"""

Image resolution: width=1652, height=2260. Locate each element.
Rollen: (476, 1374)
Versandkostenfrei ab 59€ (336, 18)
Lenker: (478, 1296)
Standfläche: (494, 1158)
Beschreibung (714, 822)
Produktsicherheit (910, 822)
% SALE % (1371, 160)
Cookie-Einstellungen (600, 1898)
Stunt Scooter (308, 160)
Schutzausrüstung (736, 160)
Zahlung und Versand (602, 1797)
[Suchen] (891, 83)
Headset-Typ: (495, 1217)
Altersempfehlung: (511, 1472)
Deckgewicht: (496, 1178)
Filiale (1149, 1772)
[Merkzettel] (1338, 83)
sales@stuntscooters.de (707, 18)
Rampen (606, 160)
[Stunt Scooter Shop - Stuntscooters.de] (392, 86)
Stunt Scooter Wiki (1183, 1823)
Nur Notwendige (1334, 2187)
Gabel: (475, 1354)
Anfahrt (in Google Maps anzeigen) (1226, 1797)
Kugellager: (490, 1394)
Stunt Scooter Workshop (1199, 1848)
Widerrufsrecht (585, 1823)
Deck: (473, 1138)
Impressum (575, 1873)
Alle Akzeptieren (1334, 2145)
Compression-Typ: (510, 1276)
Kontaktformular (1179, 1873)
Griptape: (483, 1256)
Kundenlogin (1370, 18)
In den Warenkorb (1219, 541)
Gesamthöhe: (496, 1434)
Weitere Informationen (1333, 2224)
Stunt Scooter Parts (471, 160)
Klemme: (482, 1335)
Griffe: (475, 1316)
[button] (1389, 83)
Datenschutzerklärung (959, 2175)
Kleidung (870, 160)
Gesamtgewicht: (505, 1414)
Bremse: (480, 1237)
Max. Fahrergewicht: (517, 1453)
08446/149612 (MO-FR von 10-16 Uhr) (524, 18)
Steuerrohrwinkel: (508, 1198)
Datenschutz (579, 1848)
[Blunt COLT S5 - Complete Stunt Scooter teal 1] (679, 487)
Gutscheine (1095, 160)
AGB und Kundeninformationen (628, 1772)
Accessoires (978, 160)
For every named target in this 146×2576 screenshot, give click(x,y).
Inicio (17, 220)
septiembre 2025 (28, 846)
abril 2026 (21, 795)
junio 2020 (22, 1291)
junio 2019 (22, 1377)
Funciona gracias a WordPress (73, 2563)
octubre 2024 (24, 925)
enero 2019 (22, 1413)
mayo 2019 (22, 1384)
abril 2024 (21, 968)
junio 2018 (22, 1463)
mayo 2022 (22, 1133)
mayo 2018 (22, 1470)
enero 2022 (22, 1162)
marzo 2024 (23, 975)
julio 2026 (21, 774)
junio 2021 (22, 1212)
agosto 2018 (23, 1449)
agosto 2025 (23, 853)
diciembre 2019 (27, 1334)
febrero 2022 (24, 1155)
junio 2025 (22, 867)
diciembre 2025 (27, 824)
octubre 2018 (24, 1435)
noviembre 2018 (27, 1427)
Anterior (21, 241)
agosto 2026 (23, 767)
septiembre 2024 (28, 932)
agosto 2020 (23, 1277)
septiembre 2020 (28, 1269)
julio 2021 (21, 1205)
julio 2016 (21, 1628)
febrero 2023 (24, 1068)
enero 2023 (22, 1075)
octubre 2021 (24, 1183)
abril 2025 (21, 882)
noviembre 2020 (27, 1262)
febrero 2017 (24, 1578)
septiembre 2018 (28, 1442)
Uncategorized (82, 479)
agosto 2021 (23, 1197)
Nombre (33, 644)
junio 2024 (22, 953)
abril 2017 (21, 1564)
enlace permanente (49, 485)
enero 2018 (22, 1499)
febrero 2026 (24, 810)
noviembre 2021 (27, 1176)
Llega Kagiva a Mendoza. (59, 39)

"""

Task brief:
The records above must be repeated exactly, in their entirety.

Written reply:
Image resolution: width=1652, height=2260. Locate each element.
Rollen: (476, 1374)
Versandkostenfrei ab 59€ (336, 18)
Lenker: (478, 1296)
Standfläche: (494, 1158)
Beschreibung (714, 822)
Produktsicherheit (910, 822)
% SALE % (1371, 160)
Cookie-Einstellungen (600, 1898)
Stunt Scooter (308, 160)
Schutzausrüstung (736, 160)
Zahlung und Versand (602, 1797)
[Suchen] (891, 83)
Headset-Typ: (495, 1217)
Altersempfehlung: (511, 1472)
Deckgewicht: (496, 1178)
Filiale (1149, 1772)
[Merkzettel] (1338, 83)
sales@stuntscooters.de (707, 18)
Rampen (606, 160)
[Stunt Scooter Shop - Stuntscooters.de] (392, 86)
Stunt Scooter Wiki (1183, 1823)
Nur Notwendige (1334, 2187)
Gabel: (475, 1354)
Anfahrt (in Google Maps anzeigen) (1226, 1797)
Kugellager: (490, 1394)
Stunt Scooter Workshop (1199, 1848)
Widerrufsrecht (585, 1823)
Deck: (473, 1138)
Impressum (575, 1873)
Alle Akzeptieren (1334, 2145)
Compression-Typ: (510, 1276)
Kontaktformular (1179, 1873)
Griptape: (483, 1256)
Kundenlogin (1370, 18)
In den Warenkorb (1219, 541)
Gesamthöhe: (496, 1434)
Weitere Informationen (1333, 2224)
Stunt Scooter Parts (471, 160)
Klemme: (482, 1335)
Griffe: (475, 1316)
[button] (1389, 83)
Datenschutzerklärung (959, 2175)
Kleidung (870, 160)
Gesamtgewicht: (505, 1414)
Bremse: (480, 1237)
Max. Fahrergewicht: (517, 1453)
08446/149612 (MO-FR von 10-16 Uhr) (524, 18)
Steuerrohrwinkel: (508, 1198)
Datenschutz (579, 1848)
[Blunt COLT S5 - Complete Stunt Scooter teal 1] (679, 487)
Gutscheine (1095, 160)
AGB und Kundeninformationen (628, 1772)
Accessoires (978, 160)
For every named target in this 146×2576 screenshot, give click(x,y).
Inicio (17, 220)
septiembre 2025 (28, 846)
abril 2026 (21, 795)
junio 2020 (22, 1291)
junio 2019 (22, 1377)
Funciona gracias a WordPress (73, 2563)
octubre 2024 (24, 925)
enero 2019 (22, 1413)
mayo 2019 (22, 1384)
abril 2024 (21, 968)
junio 2018 (22, 1463)
mayo 2022 (22, 1133)
mayo 2018 (22, 1470)
enero 2022 (22, 1162)
marzo 2024 (23, 975)
julio 2026 (21, 774)
junio 2021 (22, 1212)
agosto 2018 (23, 1449)
agosto 2025 (23, 853)
diciembre 2019 (27, 1334)
febrero 2022 (24, 1155)
junio 2025 (22, 867)
diciembre 2025 (27, 824)
octubre 2018 (24, 1435)
noviembre 2018 (27, 1427)
Anterior (21, 241)
agosto 2026 (23, 767)
septiembre 2024 (28, 932)
agosto 2020 (23, 1277)
septiembre 2020 (28, 1269)
julio 2021 (21, 1205)
julio 2016 (21, 1628)
febrero 2023 (24, 1068)
enero 2023 (22, 1075)
octubre 2021 (24, 1183)
abril 2025 (21, 882)
noviembre 2020 (27, 1262)
febrero 2017 (24, 1578)
septiembre 2018 (28, 1442)
Uncategorized (82, 479)
agosto 2021 (23, 1197)
Nombre (33, 644)
junio 2024 (22, 953)
abril 2017 (21, 1564)
enlace permanente (49, 485)
enero 2018 (22, 1499)
febrero 2026 (24, 810)
noviembre 2021 (27, 1176)
Llega Kagiva a Mendoza. (59, 39)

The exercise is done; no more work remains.